◆ The task
For each line in the data below that has the word "Given", copy that line.

◆ The records
--

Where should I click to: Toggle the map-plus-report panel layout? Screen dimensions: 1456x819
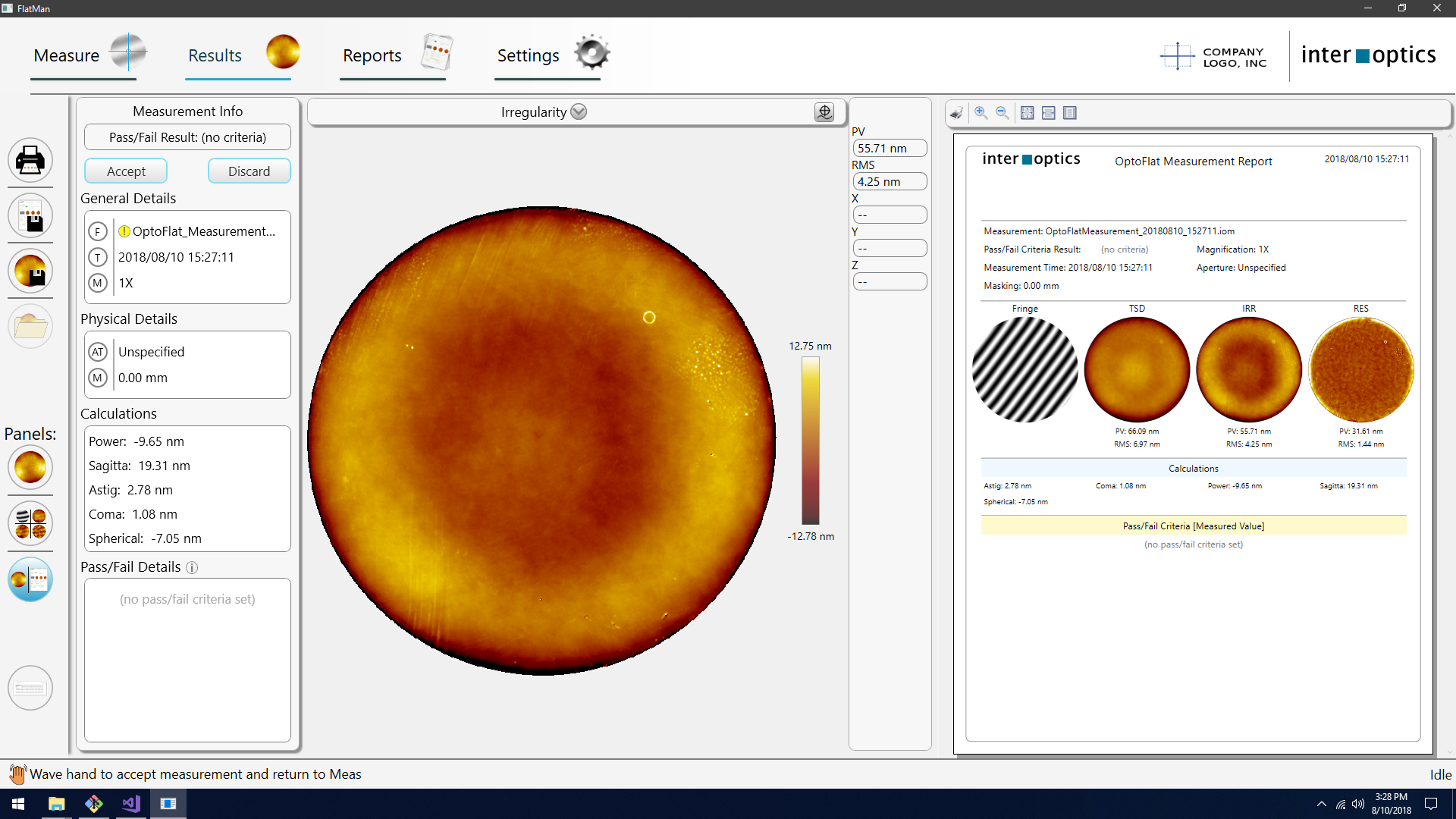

--

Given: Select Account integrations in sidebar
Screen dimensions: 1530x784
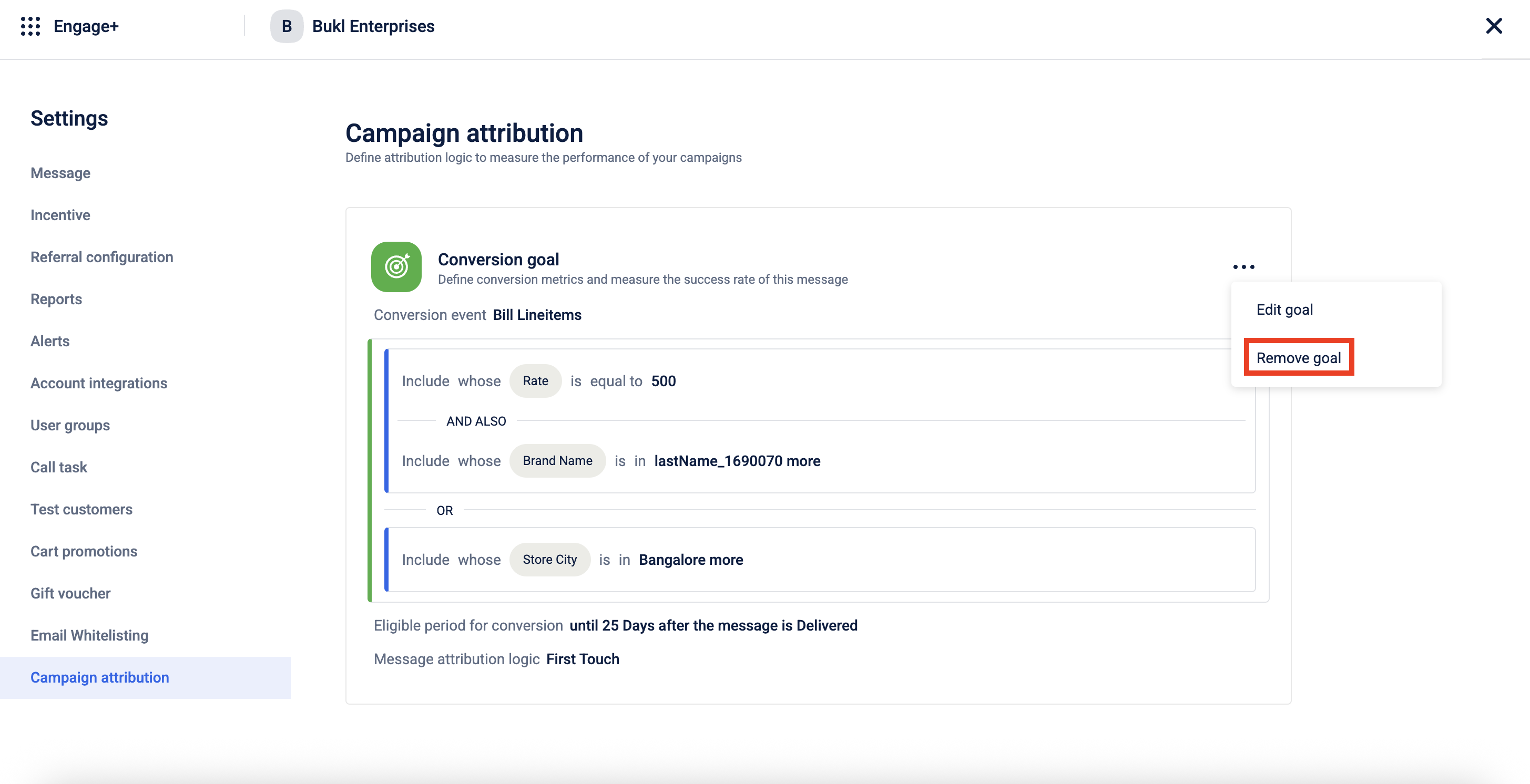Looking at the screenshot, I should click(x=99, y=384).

--

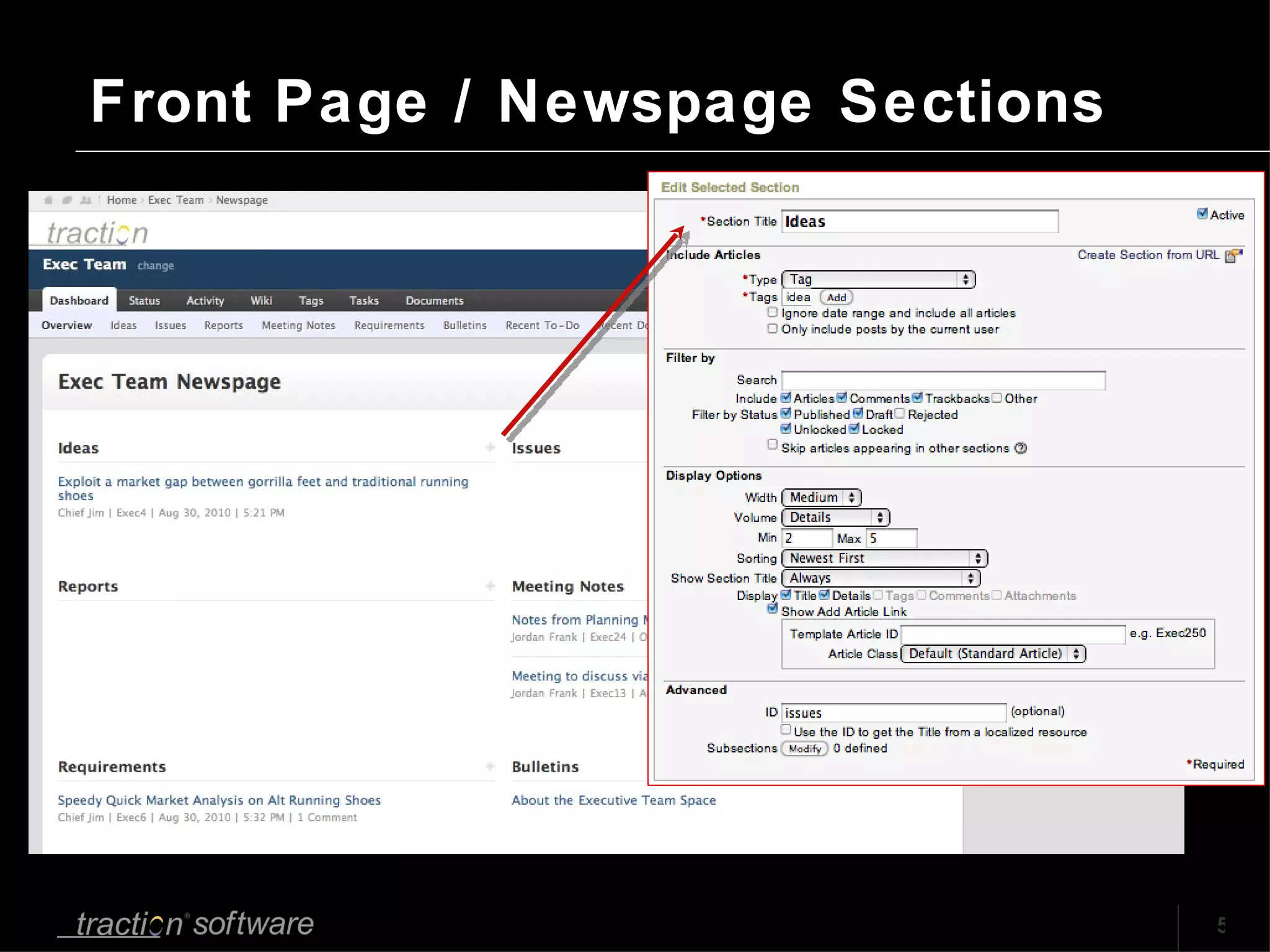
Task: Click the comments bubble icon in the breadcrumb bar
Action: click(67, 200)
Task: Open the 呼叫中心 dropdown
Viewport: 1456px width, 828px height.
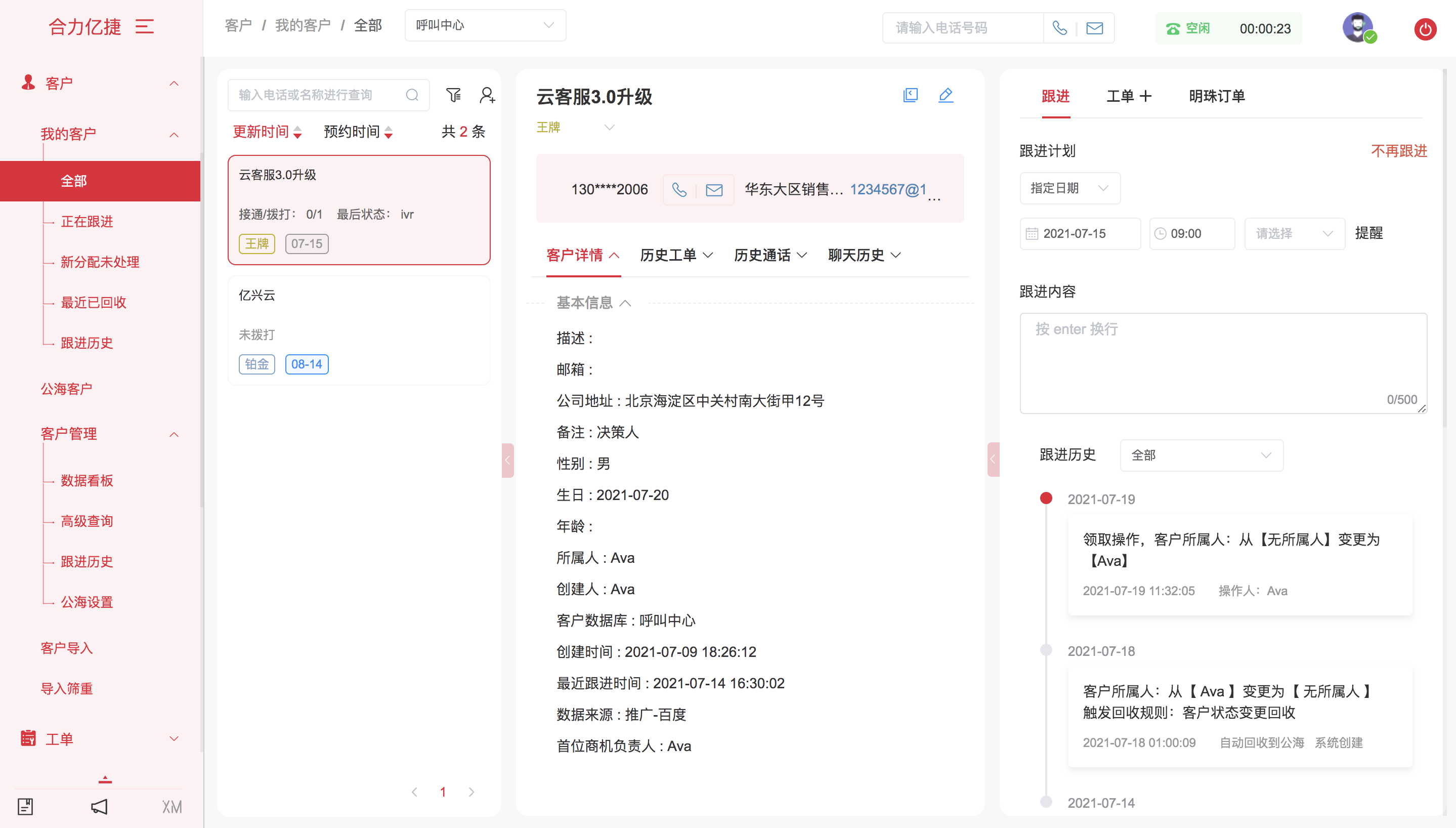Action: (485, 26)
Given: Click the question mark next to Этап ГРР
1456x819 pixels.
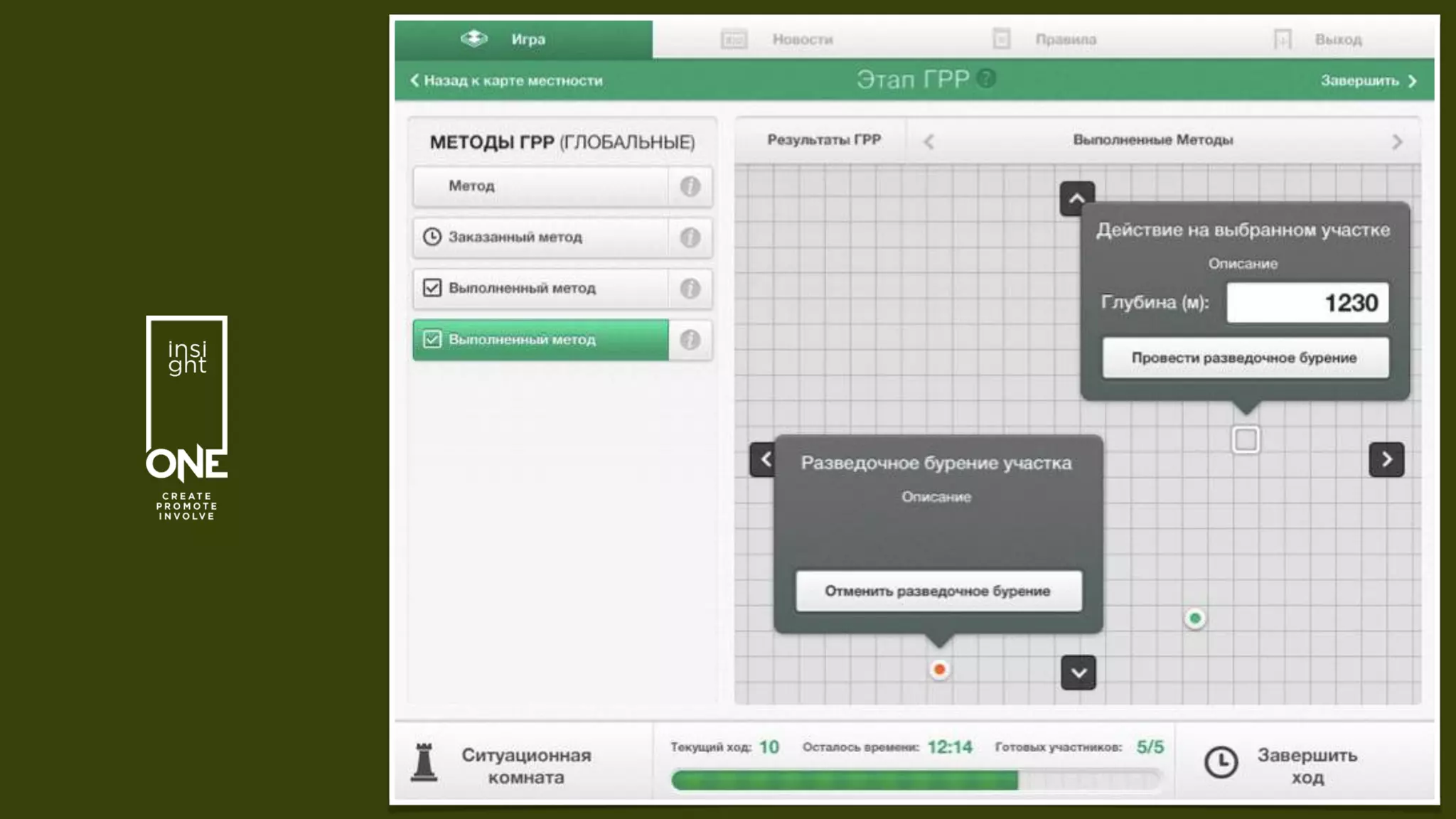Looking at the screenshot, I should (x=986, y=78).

--

◆ Your response
Given: Select Account integrations in sidebar
Given: Click the question mark next to Этап ГРР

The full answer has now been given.